Transcribe, exactly and without pictures, the lines below from the line with "Given: Click the next page single arrow" to the line with "You are a computer-use agent. 511x760 pixels.", both ends included, and no others.

============================================================

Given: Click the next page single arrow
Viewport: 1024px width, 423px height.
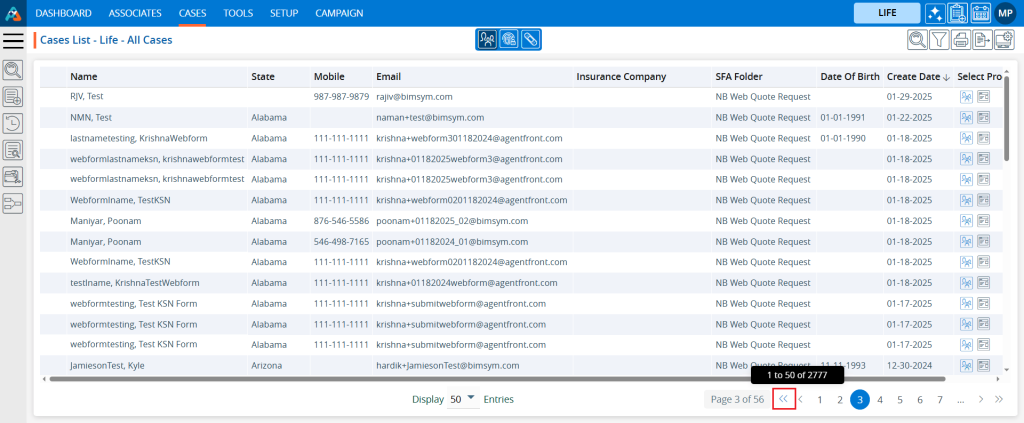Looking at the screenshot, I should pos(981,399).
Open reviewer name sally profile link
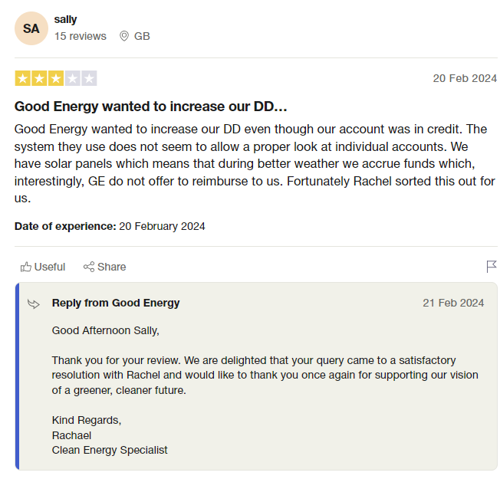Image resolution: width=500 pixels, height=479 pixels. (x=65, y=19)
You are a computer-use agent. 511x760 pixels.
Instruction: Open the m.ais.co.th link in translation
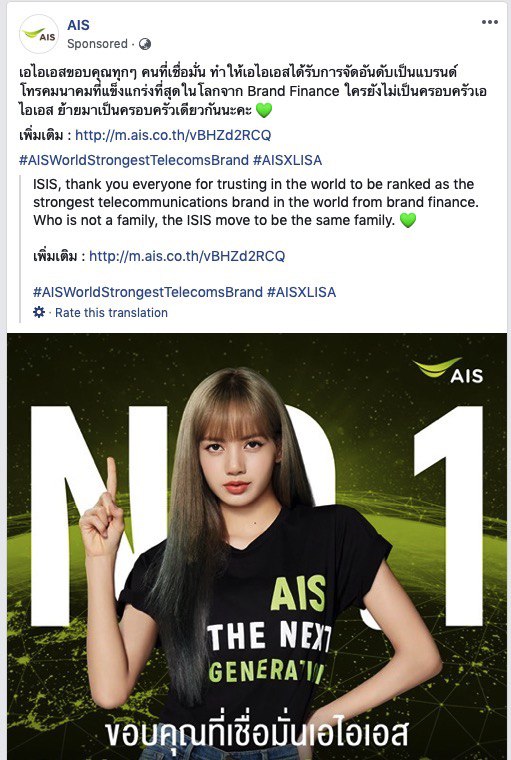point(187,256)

============================================================

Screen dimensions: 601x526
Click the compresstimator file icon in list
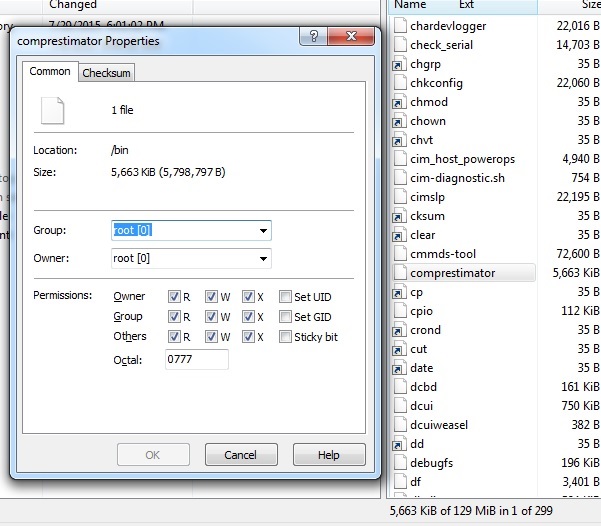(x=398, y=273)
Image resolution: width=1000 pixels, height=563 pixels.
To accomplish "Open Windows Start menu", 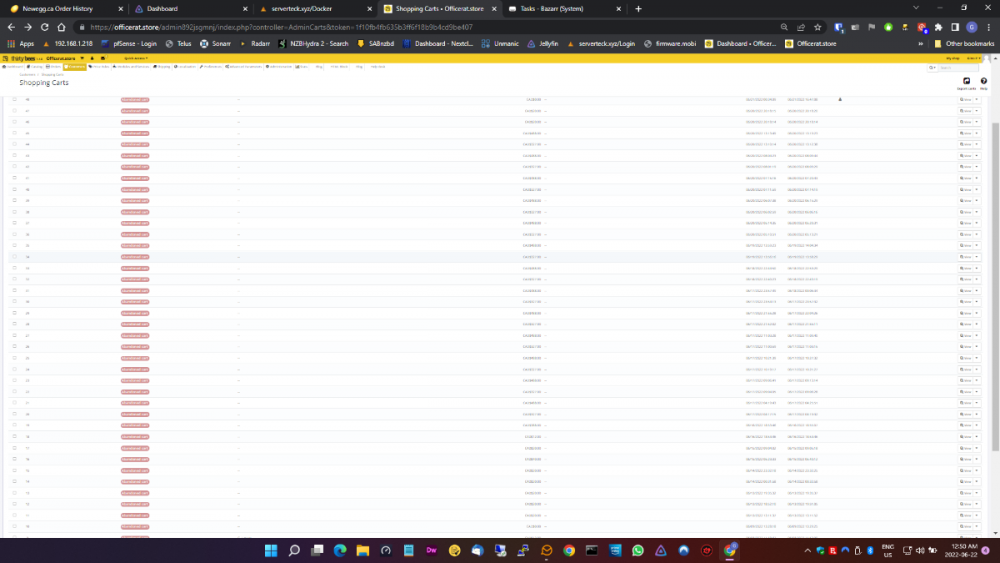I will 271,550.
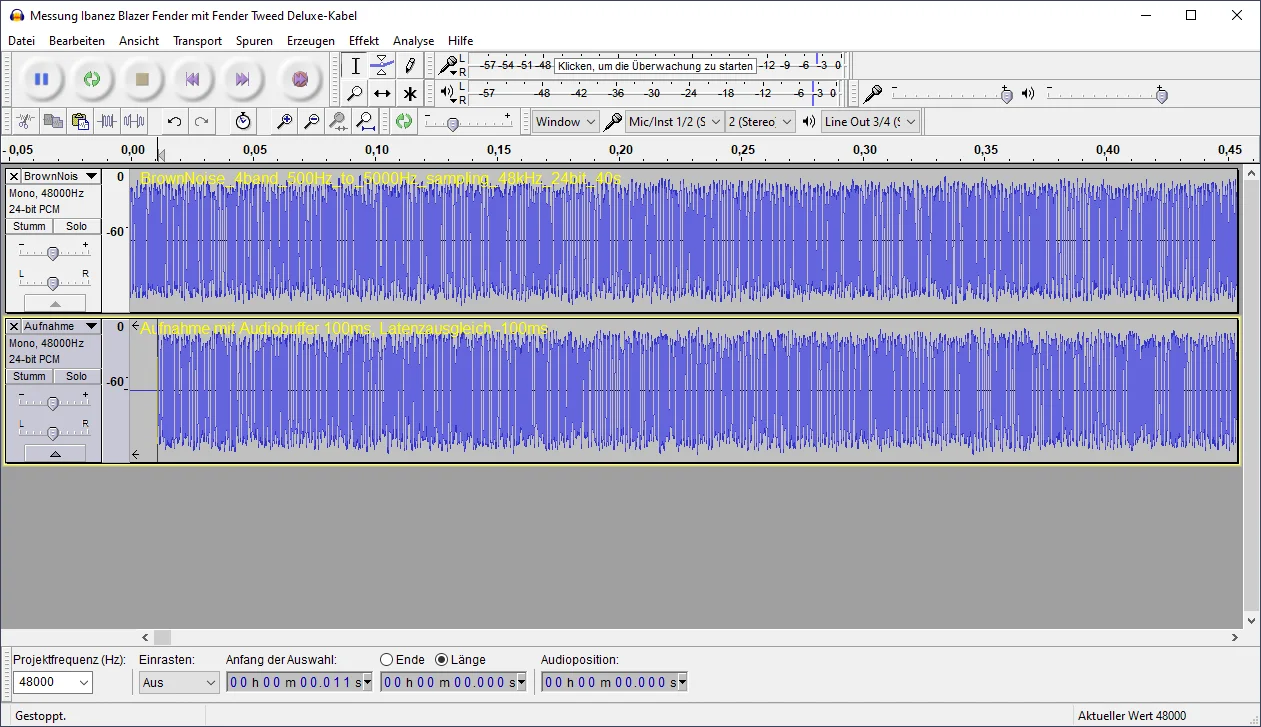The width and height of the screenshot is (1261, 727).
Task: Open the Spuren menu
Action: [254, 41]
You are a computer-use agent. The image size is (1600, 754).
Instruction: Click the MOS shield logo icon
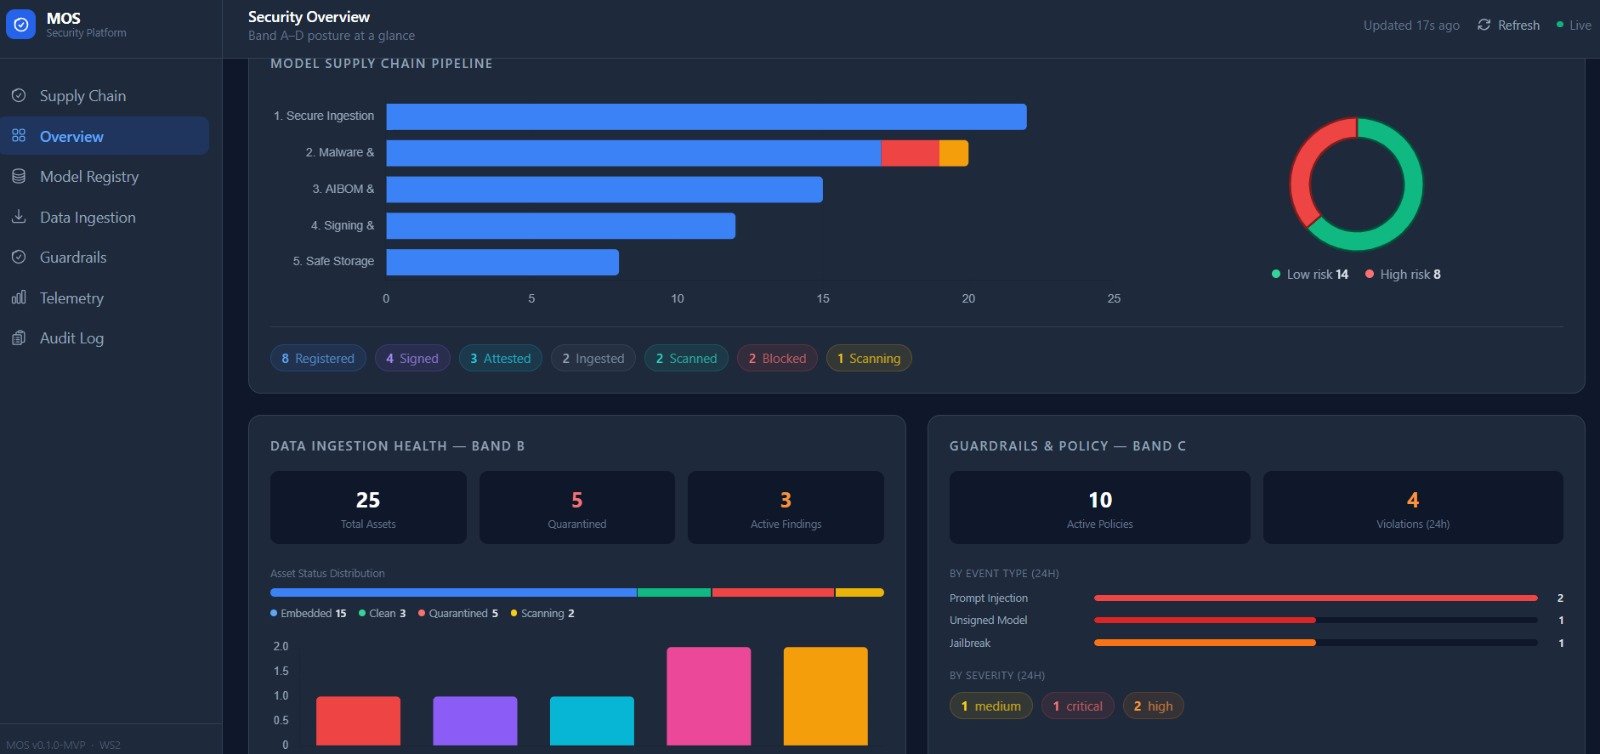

============================================================

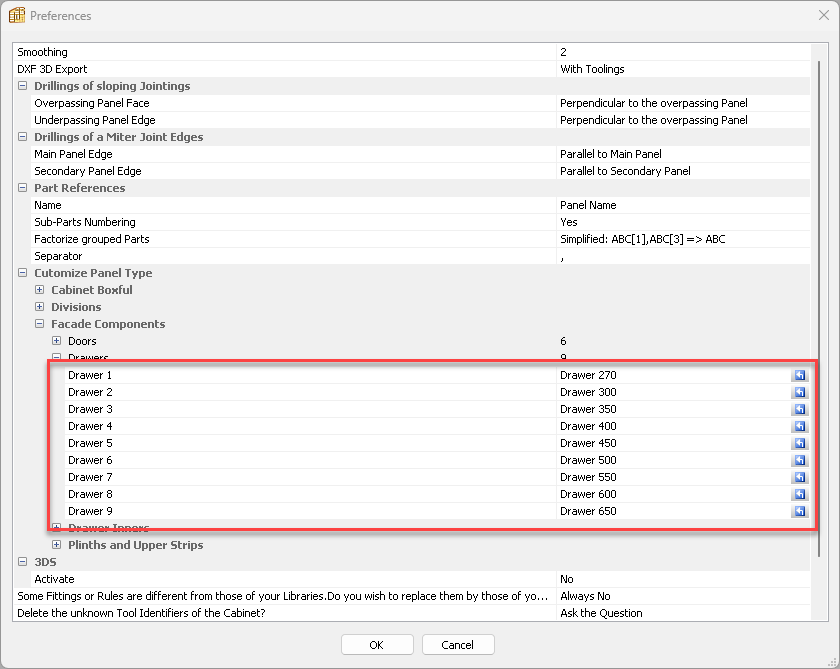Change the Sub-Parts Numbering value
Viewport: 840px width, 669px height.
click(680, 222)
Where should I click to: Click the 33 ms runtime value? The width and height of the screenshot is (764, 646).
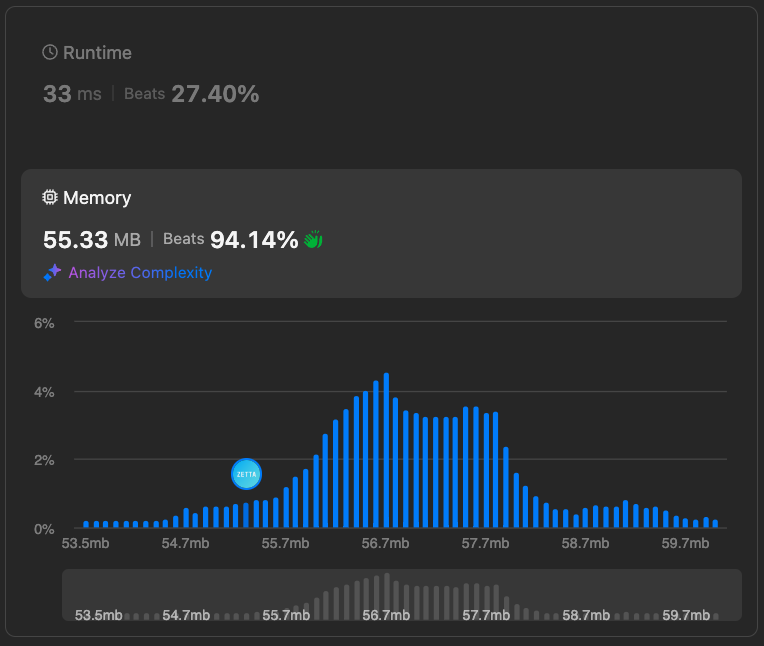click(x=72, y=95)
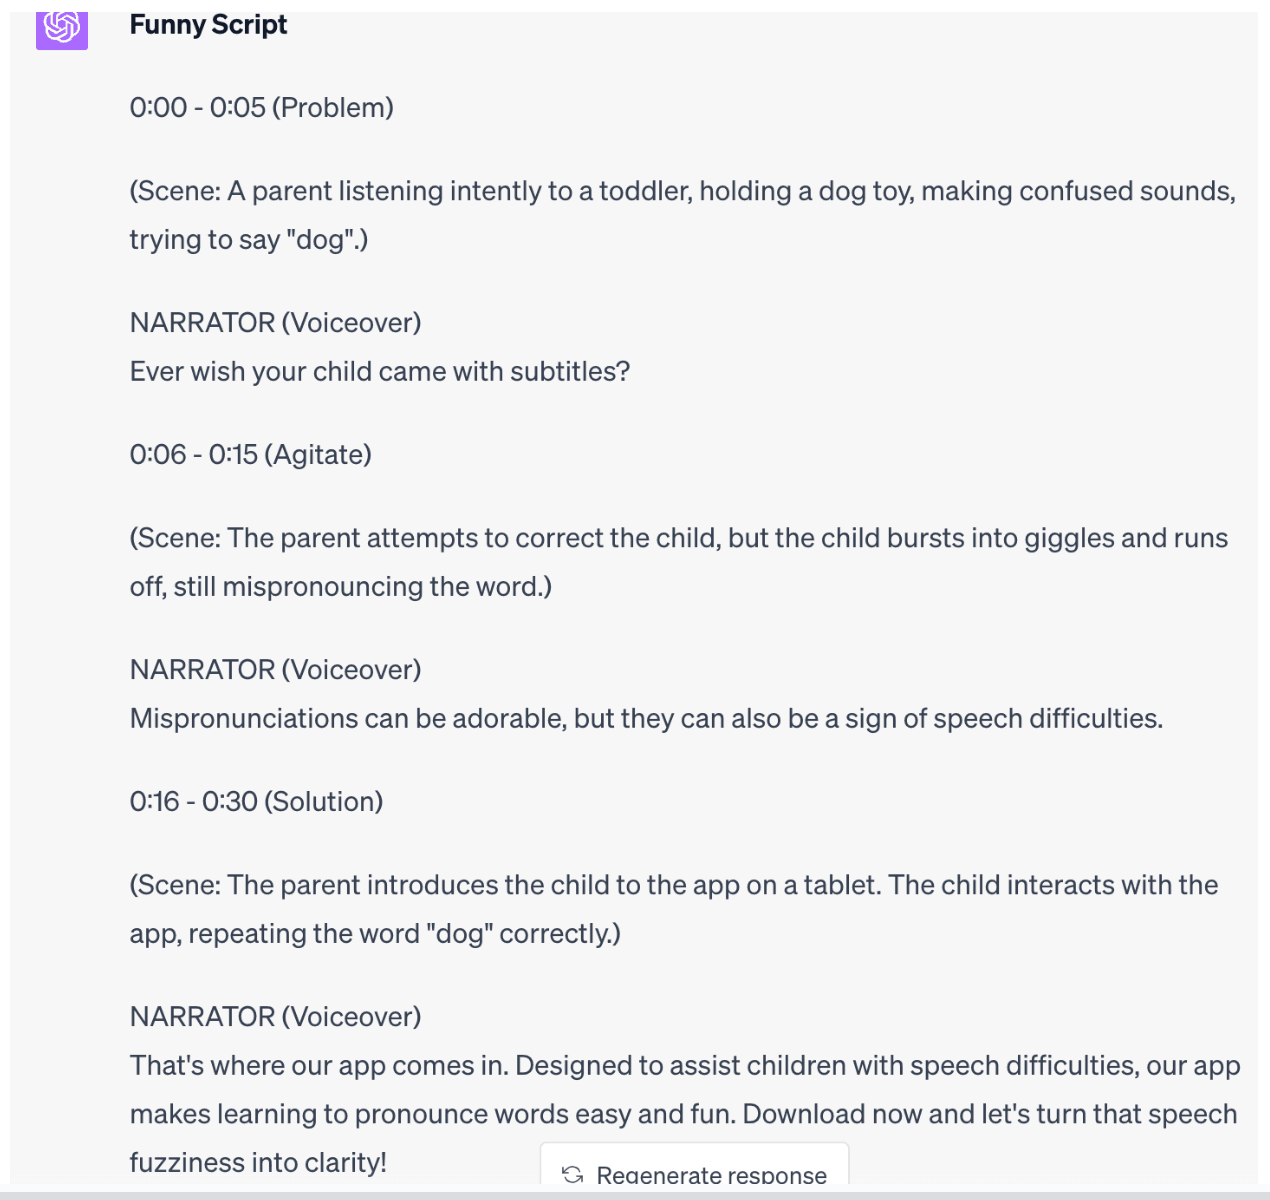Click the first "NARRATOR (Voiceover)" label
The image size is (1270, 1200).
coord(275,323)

============================================================

#### Written solution
Given: Click the next page single arrow
Viewport: 1024px width, 423px height.
Looking at the screenshot, I should pos(981,399).
Open reviewer name sally profile link
Image resolution: width=500 pixels, height=479 pixels. (x=65, y=19)
You are a computer-use agent. 511x760 pixels.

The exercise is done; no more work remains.